§ **Отрывок**
────────────────

In [2]:
import numpy as np

In [3]:
class LogReg:
    def __init__(self, n_iter=1000, learning_rate=0.001, weights=None, reg=None, coef_l1=0.1, coef_l2=0.1, batch_size=None):
        self.n_iter = n_iter
        self.learning_rate = learning_rate
        self.weights = weights
        self.reg = reg
        self.coef_l1 = coef_l1
        self.coef_l2 = coef_l2
        self.batch_size = batch_size

    def Grad(self, X_np, y_np, w, N):
        base_grad = (X_np.T @ (self.sigmoid(X_np @ w) - y_np)) / N

        if self.reg == 'l1':
            base_grad += self.coef_l1 * np.sign(w)
        elif self.reg == 'l2':
            base_grad += self.coef_l2 * 2 * w
        return base_grad

    def sigmoid(self, z):
        return 1 / (1 + np.exp(-z))
        
    def LogLoss(self, y_pred, y_np, w):
        eps = 1e-15
        baseLoss = (- (y_np * np.log(y_pred + 1e-15) + (1 - y_np) * (np.log(1 - y_pred + 1e-15)))).mean() 
        if self.reg == 'l1':
            baseLoss += self.coef_l1 * np.sum(np.abs(w))
        elif self.reg == 'l2':
            baseLoss += self.coef_l2 * np.sum(w ** 2)
        return baseLoss

    def fit(self, X, y):
        X = X.copy()
        X.insert(0, 'bias', 1)
        
        X_np = X.to_numpy()
        N = X_np.shape[0]
        y_np = y.to_numpy().reshape(-1, 1)
        w = np.zeros(X_np.shape[1]).reshape(-1, 1)
        for i in range(self.n_iter):
            if self.batch_size is None:
                X_batch, y_batch = X_np, y_np
            elif self.batch_size > 1:
                indx = np.random.choice(X_np.shape[0], int(self.batch_size), replace=False)
                X_batch = X_np[indx]
                y_batch = y_np[indx]
            elif self.batch_size < 1:
                indx = np.random.choice(X_np.shape[0], int(X_np.shape[0] * self.batch_size), replace=False)
                X_batch = X_np[indx]
                y_batch = y_np[indx]
                
            z = X_batch @ w
            y_pred = self.sigmoid(z)
            w -= self.learning_rate * self.Grad(X_batch, y_batch, w, y_batch.shape[0])

            if i % 1000 == 0:
                print(self.LogLoss(y_pred, y_batch, w))
        self.weights = w
        return self 

    def predict_proba(self, X):
        X = X.copy()
        X.insert(0, 'bias', 1)
        X_np = X.to_numpy()
        z = X_np @ self.weights
        return self.sigmoid(z)
        
    def predict_class(self, X):
        threshold = 0.5
        return (self.predict_proba(X) >= threshold).astype(int)

────────────────

§ **Выдержка из источника**
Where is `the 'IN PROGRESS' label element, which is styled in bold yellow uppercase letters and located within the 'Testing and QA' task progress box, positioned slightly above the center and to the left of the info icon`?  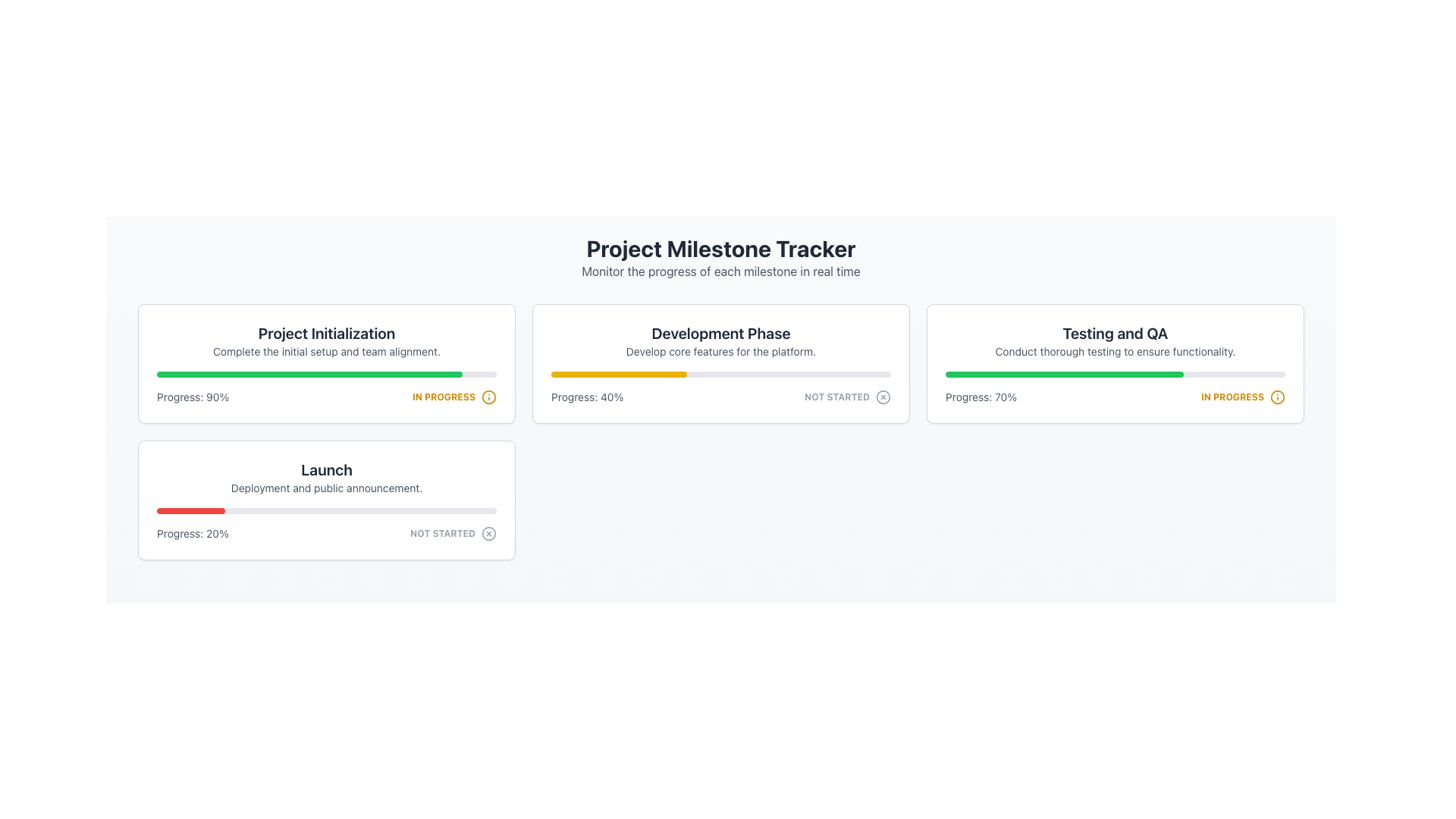
the 'IN PROGRESS' label element, which is styled in bold yellow uppercase letters and located within the 'Testing and QA' task progress box, positioned slightly above the center and to the left of the info icon is located at coordinates (443, 397).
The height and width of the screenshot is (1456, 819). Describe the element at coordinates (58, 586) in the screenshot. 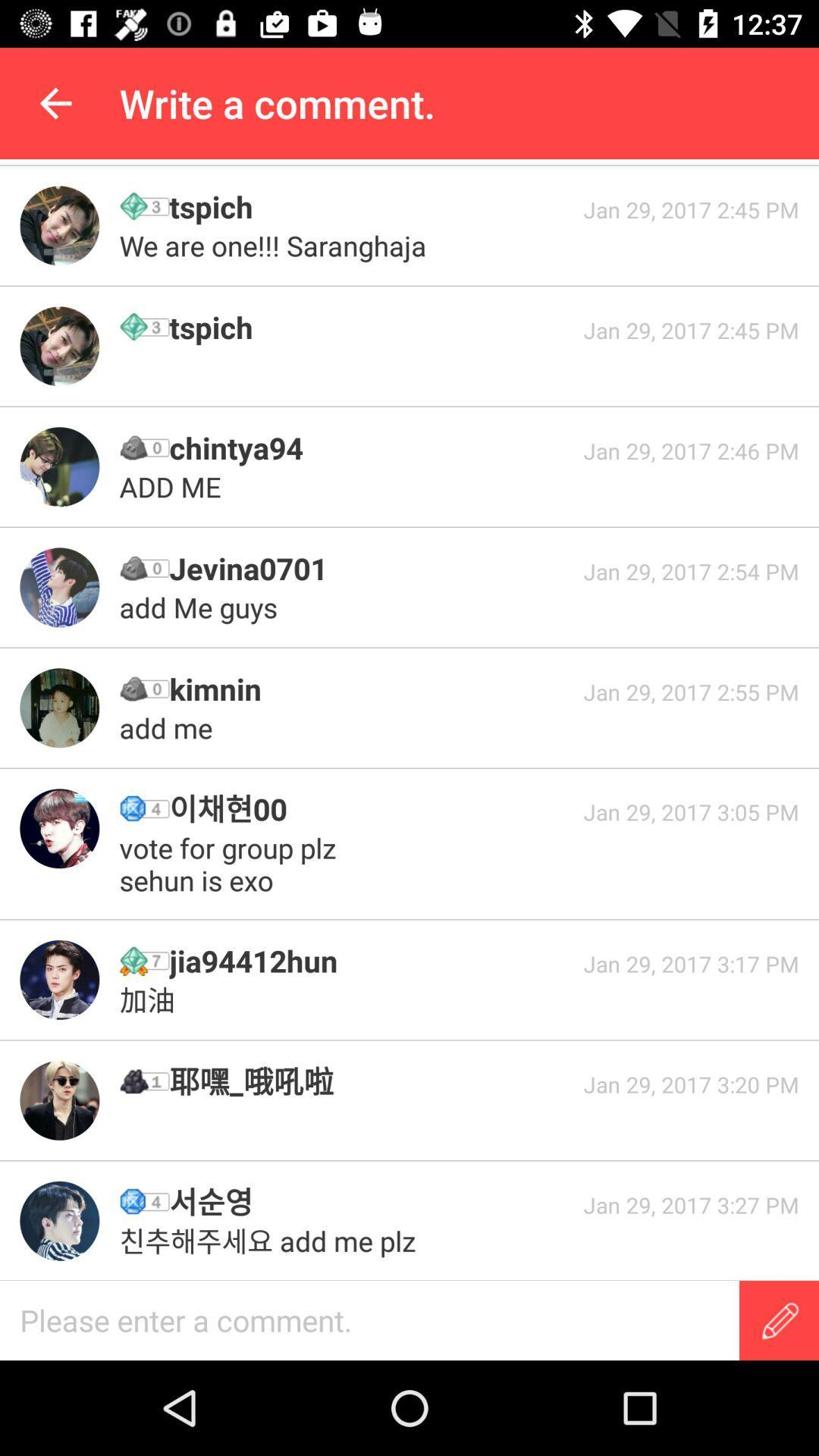

I see `profile` at that location.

────────────────

§ **Набор заданий**
1. Перечислите все методы, определенные в классе LogReg в приведенном отрывке.
2. Выведите без изменений часть отрывка, расположенную между словами «z = X_np @ self.weights» и «(self.predict_proba(X) >= threshold).astype(int)» включительно.

§ **Решения по заданиям**
1. __init__, Grad, sigmoid, LogLoss, fit, predict_proba, predict_class

2.
z = X_np @ self.weights
        return self.sigmoid(z)
        
    def predict_class(self, X):
        threshold = 0.5
        return (self.predict_proba(X) >= threshold).astype(int)